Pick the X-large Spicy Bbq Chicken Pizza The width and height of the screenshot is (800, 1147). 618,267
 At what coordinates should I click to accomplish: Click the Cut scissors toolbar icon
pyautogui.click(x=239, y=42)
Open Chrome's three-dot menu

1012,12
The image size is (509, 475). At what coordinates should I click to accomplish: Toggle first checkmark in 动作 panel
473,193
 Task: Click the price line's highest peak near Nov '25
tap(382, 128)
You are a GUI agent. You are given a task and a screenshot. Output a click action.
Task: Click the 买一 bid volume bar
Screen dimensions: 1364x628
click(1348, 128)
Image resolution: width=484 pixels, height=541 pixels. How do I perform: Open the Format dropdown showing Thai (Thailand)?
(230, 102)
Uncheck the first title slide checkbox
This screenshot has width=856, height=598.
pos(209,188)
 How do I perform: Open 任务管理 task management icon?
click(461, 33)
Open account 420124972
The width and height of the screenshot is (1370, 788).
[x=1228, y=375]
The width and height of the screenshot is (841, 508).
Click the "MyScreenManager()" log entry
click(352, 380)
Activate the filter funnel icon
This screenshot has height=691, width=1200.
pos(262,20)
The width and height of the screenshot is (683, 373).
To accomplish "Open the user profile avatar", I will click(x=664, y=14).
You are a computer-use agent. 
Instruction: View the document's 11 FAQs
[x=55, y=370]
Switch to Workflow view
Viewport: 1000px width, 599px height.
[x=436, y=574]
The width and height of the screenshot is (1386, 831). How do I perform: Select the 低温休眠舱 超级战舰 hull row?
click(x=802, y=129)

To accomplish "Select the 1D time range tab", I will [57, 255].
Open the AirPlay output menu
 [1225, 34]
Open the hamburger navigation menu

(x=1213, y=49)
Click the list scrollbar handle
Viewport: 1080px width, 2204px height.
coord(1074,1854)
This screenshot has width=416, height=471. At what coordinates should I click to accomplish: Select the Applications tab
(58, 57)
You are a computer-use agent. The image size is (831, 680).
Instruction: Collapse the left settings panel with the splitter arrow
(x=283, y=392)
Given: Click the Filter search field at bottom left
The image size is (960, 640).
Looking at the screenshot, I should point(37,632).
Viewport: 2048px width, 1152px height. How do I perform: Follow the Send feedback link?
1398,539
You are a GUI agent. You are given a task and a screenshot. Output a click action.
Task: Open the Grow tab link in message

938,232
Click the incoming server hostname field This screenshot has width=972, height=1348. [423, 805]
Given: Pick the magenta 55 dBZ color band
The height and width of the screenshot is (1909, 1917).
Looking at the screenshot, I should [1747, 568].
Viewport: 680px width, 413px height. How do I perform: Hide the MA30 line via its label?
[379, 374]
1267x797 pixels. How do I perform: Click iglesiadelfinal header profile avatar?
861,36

☆ ☆ ☆ ☆

### What you should do
Repeat all of the listing above exactly, leaving nothing out.

### Your response
Pick the X-large Spicy Bbq Chicken Pizza The width and height of the screenshot is (800, 1147). 618,267
 At what coordinates should I click to accomplish: Click the Cut scissors toolbar icon
pyautogui.click(x=239, y=42)
Open Chrome's three-dot menu

1012,12
The image size is (509, 475). At what coordinates should I click to accomplish: Toggle first checkmark in 动作 panel
473,193
 Task: Click the price line's highest peak near Nov '25
tap(382, 128)
You are a GUI agent. You are given a task and a screenshot. Output a click action.
Task: Click the 买一 bid volume bar
Screen dimensions: 1364x628
click(1348, 128)
Image resolution: width=484 pixels, height=541 pixels. How do I perform: Open the Format dropdown showing Thai (Thailand)?
(230, 102)
Uncheck the first title slide checkbox
This screenshot has width=856, height=598.
pos(209,188)
 How do I perform: Open 任务管理 task management icon?
click(461, 33)
Open account 420124972
The width and height of the screenshot is (1370, 788).
[x=1228, y=375]
The width and height of the screenshot is (841, 508).
Click the "MyScreenManager()" log entry
click(352, 380)
Activate the filter funnel icon
This screenshot has height=691, width=1200.
pos(262,20)
The width and height of the screenshot is (683, 373).
To accomplish "Open the user profile avatar", I will click(x=664, y=14).
You are a computer-use agent. 
Instruction: View the document's 11 FAQs
[x=55, y=370]
Switch to Workflow view
Viewport: 1000px width, 599px height.
[x=436, y=574]
The width and height of the screenshot is (1386, 831). How do I perform: Select the 低温休眠舱 超级战舰 hull row?
click(x=802, y=129)

To accomplish "Select the 1D time range tab", I will [57, 255].
Open the AirPlay output menu
 [1225, 34]
Open the hamburger navigation menu

(x=1213, y=49)
Click the list scrollbar handle
Viewport: 1080px width, 2204px height.
coord(1074,1854)
This screenshot has width=416, height=471. At what coordinates should I click to accomplish: Select the Applications tab
(58, 57)
You are a computer-use agent. The image size is (831, 680).
Instruction: Collapse the left settings panel with the splitter arrow
(x=283, y=392)
Given: Click the Filter search field at bottom left
The image size is (960, 640).
Looking at the screenshot, I should point(37,632).
Viewport: 2048px width, 1152px height. How do I perform: Follow the Send feedback link?
1398,539
You are a GUI agent. You are given a task and a screenshot. Output a click action.
Task: Open the Grow tab link in message

938,232
Click the incoming server hostname field This screenshot has width=972, height=1348. [423, 805]
Given: Pick the magenta 55 dBZ color band
The height and width of the screenshot is (1909, 1917).
Looking at the screenshot, I should [1747, 568].
Viewport: 680px width, 413px height. How do I perform: Hide the MA30 line via its label?
[379, 374]
1267x797 pixels. How do I perform: Click iglesiadelfinal header profile avatar?
861,36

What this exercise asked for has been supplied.